HOW TO COMPLETE THIS TASK – Where the string "under" appears in a line of the data, show that line.
----
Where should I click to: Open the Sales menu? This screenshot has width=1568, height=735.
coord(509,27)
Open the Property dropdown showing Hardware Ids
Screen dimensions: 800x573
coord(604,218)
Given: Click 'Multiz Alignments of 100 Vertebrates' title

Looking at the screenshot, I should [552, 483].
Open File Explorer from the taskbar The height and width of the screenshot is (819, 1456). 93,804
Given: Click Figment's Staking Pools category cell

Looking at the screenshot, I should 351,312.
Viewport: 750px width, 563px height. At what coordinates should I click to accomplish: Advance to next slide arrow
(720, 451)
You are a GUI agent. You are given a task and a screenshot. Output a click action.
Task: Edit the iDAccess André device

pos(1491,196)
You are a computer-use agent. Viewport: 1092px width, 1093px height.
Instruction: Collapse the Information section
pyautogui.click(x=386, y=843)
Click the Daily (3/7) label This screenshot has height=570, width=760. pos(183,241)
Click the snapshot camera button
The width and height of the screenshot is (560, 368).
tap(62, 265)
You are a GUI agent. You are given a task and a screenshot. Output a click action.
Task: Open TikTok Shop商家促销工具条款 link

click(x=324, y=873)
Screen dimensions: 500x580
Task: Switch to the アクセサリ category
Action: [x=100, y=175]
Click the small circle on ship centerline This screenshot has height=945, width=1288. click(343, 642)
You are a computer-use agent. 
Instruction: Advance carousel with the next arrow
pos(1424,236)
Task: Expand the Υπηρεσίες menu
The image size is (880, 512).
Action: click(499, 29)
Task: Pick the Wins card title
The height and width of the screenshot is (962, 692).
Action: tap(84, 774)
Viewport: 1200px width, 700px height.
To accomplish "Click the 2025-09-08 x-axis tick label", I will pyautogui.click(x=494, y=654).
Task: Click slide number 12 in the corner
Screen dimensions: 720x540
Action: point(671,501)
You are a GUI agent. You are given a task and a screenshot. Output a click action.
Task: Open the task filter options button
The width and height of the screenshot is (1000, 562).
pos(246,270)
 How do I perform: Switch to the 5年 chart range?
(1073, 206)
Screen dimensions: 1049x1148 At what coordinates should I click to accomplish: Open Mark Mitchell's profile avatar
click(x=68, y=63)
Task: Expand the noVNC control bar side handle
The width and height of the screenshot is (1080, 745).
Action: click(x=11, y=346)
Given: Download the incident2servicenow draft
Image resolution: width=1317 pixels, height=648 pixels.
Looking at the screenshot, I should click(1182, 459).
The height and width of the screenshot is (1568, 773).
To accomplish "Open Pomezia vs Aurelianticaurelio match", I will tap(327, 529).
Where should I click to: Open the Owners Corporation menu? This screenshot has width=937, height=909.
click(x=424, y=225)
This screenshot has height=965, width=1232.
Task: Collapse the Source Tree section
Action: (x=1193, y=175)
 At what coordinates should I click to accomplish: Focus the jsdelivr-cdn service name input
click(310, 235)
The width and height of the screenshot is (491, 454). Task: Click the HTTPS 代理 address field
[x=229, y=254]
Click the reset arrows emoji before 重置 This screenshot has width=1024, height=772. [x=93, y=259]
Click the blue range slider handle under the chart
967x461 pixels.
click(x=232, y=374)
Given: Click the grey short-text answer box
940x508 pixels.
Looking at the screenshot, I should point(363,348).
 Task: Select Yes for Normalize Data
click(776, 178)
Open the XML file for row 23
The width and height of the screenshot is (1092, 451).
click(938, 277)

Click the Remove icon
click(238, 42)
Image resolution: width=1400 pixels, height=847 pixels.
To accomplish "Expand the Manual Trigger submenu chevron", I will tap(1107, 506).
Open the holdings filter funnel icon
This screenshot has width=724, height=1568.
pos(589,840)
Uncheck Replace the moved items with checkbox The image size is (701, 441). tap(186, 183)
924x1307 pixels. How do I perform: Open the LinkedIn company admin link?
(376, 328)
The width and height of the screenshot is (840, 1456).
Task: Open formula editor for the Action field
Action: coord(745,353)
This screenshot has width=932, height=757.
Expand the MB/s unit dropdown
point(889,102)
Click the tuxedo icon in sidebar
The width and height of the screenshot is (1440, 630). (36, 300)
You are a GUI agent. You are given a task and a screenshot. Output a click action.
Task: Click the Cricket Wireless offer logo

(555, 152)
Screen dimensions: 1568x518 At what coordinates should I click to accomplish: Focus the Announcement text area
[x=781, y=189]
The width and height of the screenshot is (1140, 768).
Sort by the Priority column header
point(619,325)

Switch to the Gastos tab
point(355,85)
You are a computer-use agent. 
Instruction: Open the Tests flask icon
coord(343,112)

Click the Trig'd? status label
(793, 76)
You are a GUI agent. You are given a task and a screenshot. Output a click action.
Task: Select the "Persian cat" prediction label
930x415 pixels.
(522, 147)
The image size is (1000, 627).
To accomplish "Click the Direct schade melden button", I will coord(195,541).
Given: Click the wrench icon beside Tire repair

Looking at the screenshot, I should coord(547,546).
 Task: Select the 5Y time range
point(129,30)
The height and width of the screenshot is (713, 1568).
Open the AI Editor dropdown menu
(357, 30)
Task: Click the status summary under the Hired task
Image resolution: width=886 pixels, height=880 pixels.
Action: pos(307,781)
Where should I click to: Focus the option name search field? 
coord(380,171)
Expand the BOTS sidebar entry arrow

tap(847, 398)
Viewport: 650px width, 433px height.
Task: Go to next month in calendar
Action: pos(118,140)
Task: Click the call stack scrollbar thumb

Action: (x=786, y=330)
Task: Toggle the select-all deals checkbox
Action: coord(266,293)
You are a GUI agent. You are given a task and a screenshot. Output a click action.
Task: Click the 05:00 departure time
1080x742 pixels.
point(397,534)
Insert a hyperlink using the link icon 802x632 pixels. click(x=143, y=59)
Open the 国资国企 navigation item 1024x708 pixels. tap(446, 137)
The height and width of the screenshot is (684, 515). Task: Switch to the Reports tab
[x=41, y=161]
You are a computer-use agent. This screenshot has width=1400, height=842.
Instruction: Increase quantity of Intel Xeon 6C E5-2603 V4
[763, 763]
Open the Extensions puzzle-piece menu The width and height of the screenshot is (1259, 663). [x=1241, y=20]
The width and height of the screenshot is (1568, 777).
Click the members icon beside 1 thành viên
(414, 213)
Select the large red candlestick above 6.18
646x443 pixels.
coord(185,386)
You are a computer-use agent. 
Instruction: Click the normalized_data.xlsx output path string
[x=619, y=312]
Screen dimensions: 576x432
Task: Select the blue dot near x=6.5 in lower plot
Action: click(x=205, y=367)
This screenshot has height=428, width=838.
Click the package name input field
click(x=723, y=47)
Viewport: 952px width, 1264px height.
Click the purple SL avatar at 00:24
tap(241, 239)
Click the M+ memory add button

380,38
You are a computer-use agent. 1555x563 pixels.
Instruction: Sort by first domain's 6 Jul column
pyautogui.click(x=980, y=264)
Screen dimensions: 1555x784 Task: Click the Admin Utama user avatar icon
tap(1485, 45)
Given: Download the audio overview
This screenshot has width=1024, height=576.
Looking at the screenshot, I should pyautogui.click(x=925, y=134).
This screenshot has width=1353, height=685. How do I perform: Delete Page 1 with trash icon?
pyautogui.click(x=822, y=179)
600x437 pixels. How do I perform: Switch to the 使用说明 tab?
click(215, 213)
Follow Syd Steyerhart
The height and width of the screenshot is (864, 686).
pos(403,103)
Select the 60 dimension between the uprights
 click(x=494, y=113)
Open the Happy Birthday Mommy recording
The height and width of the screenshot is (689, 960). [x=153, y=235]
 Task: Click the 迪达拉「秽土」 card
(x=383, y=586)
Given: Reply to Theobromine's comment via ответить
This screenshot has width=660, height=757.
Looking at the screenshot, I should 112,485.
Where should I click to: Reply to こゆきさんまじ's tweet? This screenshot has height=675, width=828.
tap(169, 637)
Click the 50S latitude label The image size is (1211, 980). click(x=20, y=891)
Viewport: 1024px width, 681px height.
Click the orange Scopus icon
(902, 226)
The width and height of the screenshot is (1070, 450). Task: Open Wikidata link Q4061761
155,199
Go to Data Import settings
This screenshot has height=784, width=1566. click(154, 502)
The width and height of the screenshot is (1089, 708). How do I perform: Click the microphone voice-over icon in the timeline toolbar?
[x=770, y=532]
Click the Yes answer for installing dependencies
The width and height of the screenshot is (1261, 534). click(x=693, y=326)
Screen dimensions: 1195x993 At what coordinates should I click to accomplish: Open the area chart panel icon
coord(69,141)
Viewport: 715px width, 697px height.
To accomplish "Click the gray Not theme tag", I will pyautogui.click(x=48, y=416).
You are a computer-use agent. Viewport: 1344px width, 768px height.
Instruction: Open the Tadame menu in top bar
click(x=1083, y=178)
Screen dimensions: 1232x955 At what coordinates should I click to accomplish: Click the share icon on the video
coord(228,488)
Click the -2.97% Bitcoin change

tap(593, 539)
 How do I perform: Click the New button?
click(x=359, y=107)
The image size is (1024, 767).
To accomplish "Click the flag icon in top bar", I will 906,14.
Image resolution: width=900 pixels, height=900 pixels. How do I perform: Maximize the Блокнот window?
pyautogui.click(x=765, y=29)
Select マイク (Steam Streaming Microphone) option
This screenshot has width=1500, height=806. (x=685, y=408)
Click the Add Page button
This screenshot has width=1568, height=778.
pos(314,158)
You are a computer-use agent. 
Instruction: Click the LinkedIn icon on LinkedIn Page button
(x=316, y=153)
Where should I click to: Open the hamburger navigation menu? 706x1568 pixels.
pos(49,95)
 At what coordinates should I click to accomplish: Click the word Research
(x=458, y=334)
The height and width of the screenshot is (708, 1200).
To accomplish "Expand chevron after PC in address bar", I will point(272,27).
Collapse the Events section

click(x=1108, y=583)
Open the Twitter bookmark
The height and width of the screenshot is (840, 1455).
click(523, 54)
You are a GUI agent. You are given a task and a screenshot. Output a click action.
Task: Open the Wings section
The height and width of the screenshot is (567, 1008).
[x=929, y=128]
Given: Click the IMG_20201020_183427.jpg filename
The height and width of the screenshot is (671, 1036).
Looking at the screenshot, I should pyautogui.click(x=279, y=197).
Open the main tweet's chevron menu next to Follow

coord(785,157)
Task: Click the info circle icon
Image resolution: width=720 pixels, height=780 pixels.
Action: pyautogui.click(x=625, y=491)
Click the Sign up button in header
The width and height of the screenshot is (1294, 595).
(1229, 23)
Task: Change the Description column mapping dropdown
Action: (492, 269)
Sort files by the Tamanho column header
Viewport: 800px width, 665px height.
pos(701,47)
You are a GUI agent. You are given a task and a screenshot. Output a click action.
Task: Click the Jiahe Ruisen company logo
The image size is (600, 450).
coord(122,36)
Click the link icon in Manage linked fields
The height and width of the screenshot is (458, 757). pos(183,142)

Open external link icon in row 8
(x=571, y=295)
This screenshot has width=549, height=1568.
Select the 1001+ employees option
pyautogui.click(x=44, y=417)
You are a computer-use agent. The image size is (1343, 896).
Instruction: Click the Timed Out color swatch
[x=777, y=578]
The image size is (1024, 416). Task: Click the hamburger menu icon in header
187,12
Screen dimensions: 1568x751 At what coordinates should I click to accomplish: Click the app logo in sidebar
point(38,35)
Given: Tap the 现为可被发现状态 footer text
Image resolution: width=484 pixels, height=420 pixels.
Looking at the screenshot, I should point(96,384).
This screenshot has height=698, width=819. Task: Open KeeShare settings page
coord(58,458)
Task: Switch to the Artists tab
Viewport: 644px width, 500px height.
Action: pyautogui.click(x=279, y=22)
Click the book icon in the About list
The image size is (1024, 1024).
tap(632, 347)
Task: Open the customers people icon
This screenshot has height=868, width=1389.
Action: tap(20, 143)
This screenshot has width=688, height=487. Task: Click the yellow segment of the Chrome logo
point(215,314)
----
TASK SOLUTION –
Click the blue range slider handle under the chart
Task: Click the status summary under the Hired task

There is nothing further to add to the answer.